Know Ruby: with_index

Have you ever used with_index? Not each_with_index which is similar but slightly different. Did you know that you can do map.with_index?
Adding with_index to an enumeration lets you enumerate that enumeration. Say that ten times fast. A quick example will clarify that a bit. Let’s say I have a list of three, I don’t know, famous Martians.

martians = ["Marvin", "J'onn J'onzz", "Mark Watney"]

I’ll list them along with their current position in the array.

> martians
*   .each
*   .with_index(1) do |martian, i|
*     puts "#{i}) #{martian}"
>   end
1) Marvin
2) J'onn J'onzz
3) Mark Watney
=> ["Marvin", "J'onn J'onzz", "Mark Watney"]

As I mentioned earlier, with_index isn’t limited to each. I could replace each with map in the example above.

> martians
*   .map
*   .with_index(1) do |martian, i|
*     "#{i}) #{martian}"
>   end
=> ["1) Marvin", "2) J'onn J'onzz", "3) Mark Watney"]

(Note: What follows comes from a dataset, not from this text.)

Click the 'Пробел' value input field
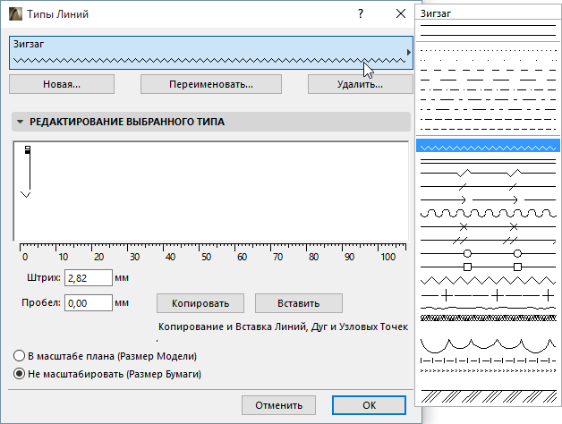 tap(87, 303)

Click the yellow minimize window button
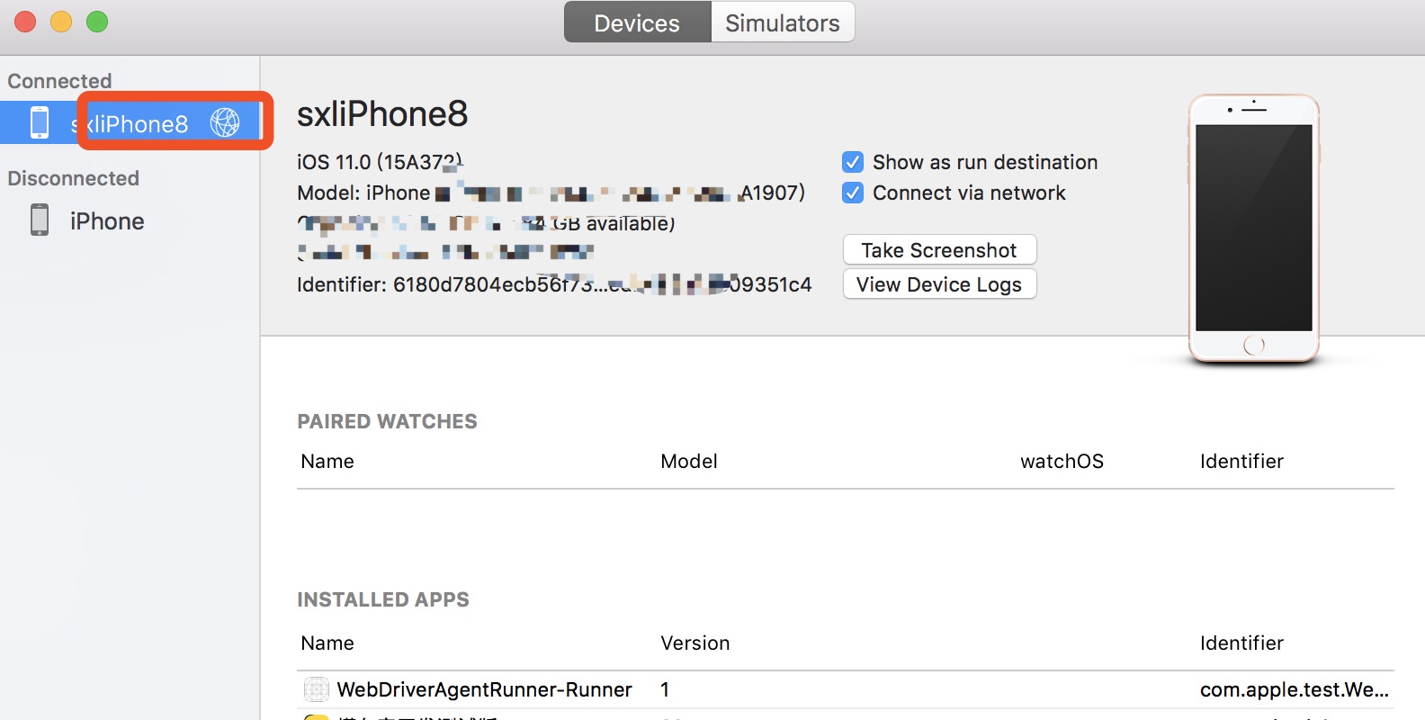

You probably noticed that I’m passing 1 to with_index. It accepts an integer offset defaulted to 0. I’ve found this to be handy when generating user-facing information. They usually don’t want their lists to be zero-indexed. No more having to do i + 1 inside the block. It’s also useful when you have a dynamic list that starts after some hard-coded entries.